At the end of the workshop, he slipped me some random notes about different ways of creating fun activities that build community and authentic fun. From family tug-of-war to pop-up container malls (cool concept), from beer and cheese tastings to creating snowmobile sculptures, Moyer's ideas run counter to convention and get my creative juices flowing.
Andrew's specialty is food and how you use it to connect people with a positive retail experience, and with each other. He runs Ottavio, an Italian bakery and delicatessen in Victoria, BC and he's been doing work here in Wood Buffalo helping to get the City Centre Urban Market off the ground. He is deeply passionate about creating urban experiences that are rooted in fun, great customer service and products that keep you coming back for more.

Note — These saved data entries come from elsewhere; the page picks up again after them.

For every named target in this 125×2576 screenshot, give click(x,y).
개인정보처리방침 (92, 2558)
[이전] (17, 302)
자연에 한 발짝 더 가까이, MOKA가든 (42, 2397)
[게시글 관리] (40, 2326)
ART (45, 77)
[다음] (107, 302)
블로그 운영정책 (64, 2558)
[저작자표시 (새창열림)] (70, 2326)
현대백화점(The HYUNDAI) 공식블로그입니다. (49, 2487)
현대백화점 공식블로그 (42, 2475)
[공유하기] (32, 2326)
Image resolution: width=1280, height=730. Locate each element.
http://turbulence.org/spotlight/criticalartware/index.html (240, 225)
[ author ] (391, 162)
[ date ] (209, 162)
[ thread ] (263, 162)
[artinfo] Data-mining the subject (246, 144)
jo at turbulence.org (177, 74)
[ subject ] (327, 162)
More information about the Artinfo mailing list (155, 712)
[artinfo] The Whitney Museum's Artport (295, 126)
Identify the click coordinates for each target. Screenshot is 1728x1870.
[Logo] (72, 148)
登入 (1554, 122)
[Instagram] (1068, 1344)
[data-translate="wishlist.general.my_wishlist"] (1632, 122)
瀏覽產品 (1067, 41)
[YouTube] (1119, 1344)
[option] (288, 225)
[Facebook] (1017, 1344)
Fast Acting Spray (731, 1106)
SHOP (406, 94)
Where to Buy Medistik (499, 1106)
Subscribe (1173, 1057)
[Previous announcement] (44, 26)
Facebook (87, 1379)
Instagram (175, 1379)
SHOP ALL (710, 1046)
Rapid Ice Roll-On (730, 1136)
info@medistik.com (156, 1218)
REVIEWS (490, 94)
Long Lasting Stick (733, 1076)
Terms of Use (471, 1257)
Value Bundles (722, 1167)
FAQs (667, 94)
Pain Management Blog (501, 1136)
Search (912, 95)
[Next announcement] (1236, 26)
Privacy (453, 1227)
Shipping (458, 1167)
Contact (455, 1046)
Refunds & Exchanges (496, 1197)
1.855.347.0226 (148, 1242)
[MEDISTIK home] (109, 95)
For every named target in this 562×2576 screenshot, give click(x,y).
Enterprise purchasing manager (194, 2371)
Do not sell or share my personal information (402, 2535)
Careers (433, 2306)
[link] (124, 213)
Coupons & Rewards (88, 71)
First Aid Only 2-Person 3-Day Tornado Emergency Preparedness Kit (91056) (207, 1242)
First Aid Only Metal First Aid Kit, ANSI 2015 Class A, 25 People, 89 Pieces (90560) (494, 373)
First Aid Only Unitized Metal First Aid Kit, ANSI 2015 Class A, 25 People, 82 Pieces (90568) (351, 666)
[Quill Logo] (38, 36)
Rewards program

"Authenticity is all I want to do," he said, as we sipped our early morning coffees in one of the most authentic places around, The Chef's Table by Mitchell's.
"You have an incredible amount of things going on here," he said. "People are doing interesting and marketable things in their basements, in the garages, wherever they can find space. The City Centre Urban Market gives them an affordable platform to sell their culinary delights or hand-crafted creations."
The organizers of the Urban Market had their first informational session last night, getting prepared for the selling season ahead. An experiment that was enormously successful in 2013, the market regularly attracted hundreds and hundreds of customers, and provided vendors with a positive experience.
"There is no doubt that there is a market here," he said. "Our first year proved that in spades."
Andrew talked about the role of music and the arts in creating the right vibe for a successful urban market. Our mutual friend, Dave Martin, was very involved in last year's events, providing a backdrop of handcrafted songs. The opportunity for buskers is pretty clear, as a single 7-hour market day could attract 500 to 1000 shoppers.
I'll always remember the experience that Ben had at interPLAY a number of years ago. He might have been 6 or 7 years old at the time. Thumping on his guitar, with the case open to receive tips, he managed to earn several hundred dollars over the course of the weekend.
Andrew is a people person. He has an innate sense of energy creation, and how to facilitate an urban market experience that is awesome for both the customers and the vendors. He also has an amazing lady working with him named Amanda Herbert. Between the two of them and a growing list of eager vendors, the 2014 Urban Market promises to be a huge hit.